_Work request_
Please copy exactly the line containing "Where should I" and every line after it, through the last line of the records below, leaving out all pictures.

(Beginning of Information shown)

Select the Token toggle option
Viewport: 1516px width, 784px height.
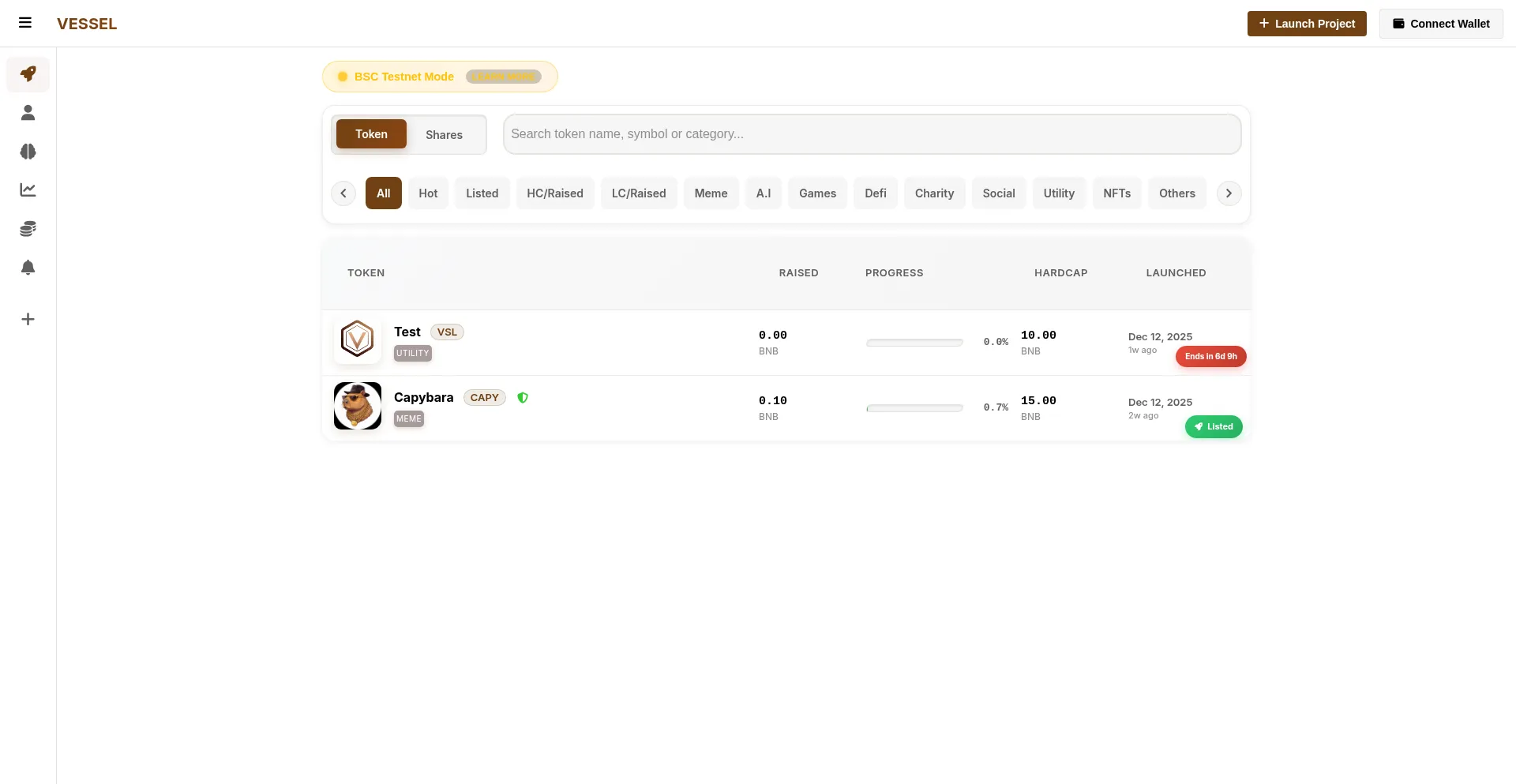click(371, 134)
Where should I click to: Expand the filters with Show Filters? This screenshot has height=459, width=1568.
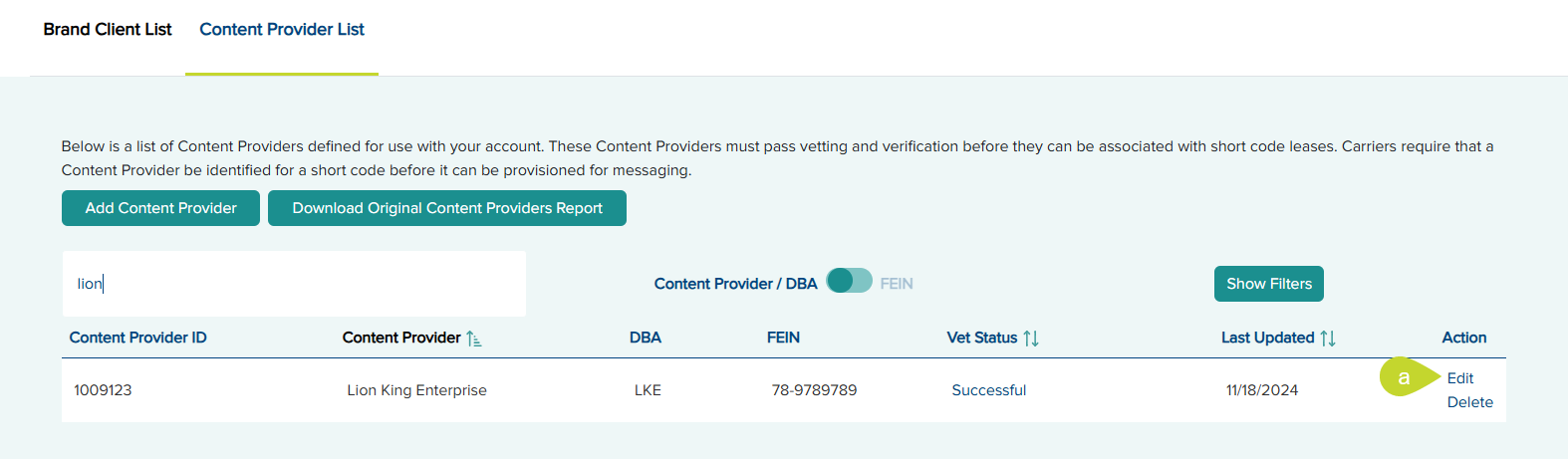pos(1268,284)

(End of Information shown)

_Output for this task_
Where should I click to: Expand the filters with Show Filters? This screenshot has height=459, width=1568.
pos(1268,284)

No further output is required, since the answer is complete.